La Camera Penale di Palmi esprime ferma disapprovazione nei confronti dell’aggressione a mezzo stampa diretta contro il giudice relatore del procedimento c.d. “Cosa Mia”
La Camera Penale di Palmi esprime ferma disapprovazione nei confronti dell’aggressione a mezzo stampa diretta contro il giudice relatore del procedimento c.d. “Cosa Mia”, che si sarebbe reso responsabile di colpevole ritardo nella stesura della motivazione della sentenza pronunciata il 27.07.2015 con conseguente scarcerazione di 3 dei 46 imputati giudicati.
Colpisce sia la smaccata disinformazione sui fatti sia l’avventatezza delle considerazioni che ne sono state tratte.
Colpisce anche il tentativo di stigmatizzare la condotta negligente – se non addirittura complice – dei giudici di appello esaltata attraverso il confronto con quella “eroica” dei Giudici di primo grado.
La realtà della condizione nella quale operano i giudici della Corte di Appello di Reggio Calabria è totalmente ignorata dai mezzi di informazione.
È bene che si sappia che da quando è stato abolito il principale strumento deflattivo del carico di lavoro delle Corti di Appello, il concordato ex art. 599 c.p.p., caduto sotto i colpi della Guerra Santa contro gli incentivi premiali agli appellanti che vi aderivano, il lavoro dei giudici d’appello, e in particolare quello riguardante i processi più complessi, si è almeno triplicato ad organico sostanzialmente immutato.
È bene che si sappia quanto al processo “Cosa Mia” che in tali condizioni:
- Dei sei anni trascorsi dall’inizio delle esecuzioni delle misure cautelari, ne sono decorsi quattro prima che gli atti pervenissero dinanzi ai giudici di secondo grado poiché il giudizio di primo grado si è sviluppato in decine e decine di udienze per oltre tre anni;
- Che il carico di lavoro dei giudici della Corte di Assise di Palmi, soprattutto in termini di numero di sentenze, non è nemmeno comparabile con quello di magistrati che compongono la Corte di Assise di Appello di Reggio Calabria contemporaneamente impegnati nei collegi penali ordinari e nelle sezioni misure di prevenzione e minorenni;
- Che non può essere addebitata al giudice l’oggettiva difficoltà di gestione di processi monster come “Cosa Mia” riguardanti numero 46 imputati ed un elevatissimo numero, 55, di imputazioni tra le quali n. 7 di omicidi;
- Che tali obiettive condizioni di complessità avevano già prodotto la scarcerazione di una parte degli imputati in ragione della decorrenza dei termini massimi previsti per la fase del giudizio di primo grado che si era protratto dal momento del rinvio a giudizio fino alla sentenza per ben tre anni e quattordici giorni.
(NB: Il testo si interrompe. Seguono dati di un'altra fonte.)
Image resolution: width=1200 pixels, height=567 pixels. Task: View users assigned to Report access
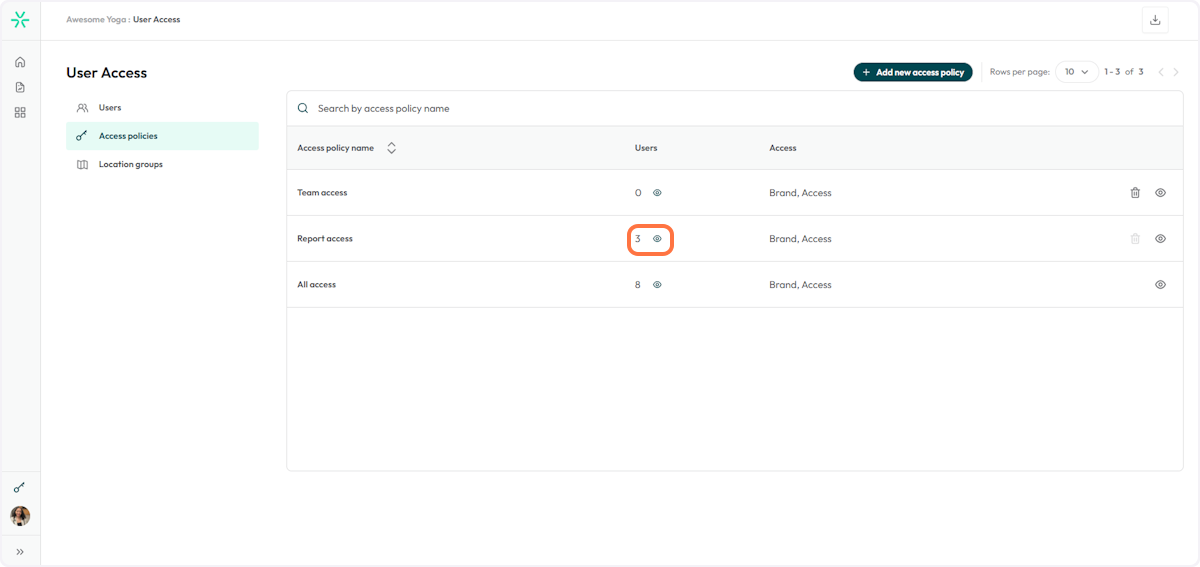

Ciò posto, si osserva che l’unico colpevole dilettantismo è quello dei professionisti dell’antimafia che hanno pesantemente contribuito a determinare la situazione prima descritta, promuovendo l’annullamento di quei dispositivi di legge che il Codice di rito dell’89 prevedeva quale condizione essenziale per il corretto funzionamento del processo e che abusando delle fattispecie associative hanno trasformato il processo penale in strumento di bonifica sociale contro moltitudini di cittadini gestibile solo al prezzo dell’annichilimento delle garanzie degli imputati (comprese quelle della durata ragionevole e del minor sacrificio possibile della libertà personale).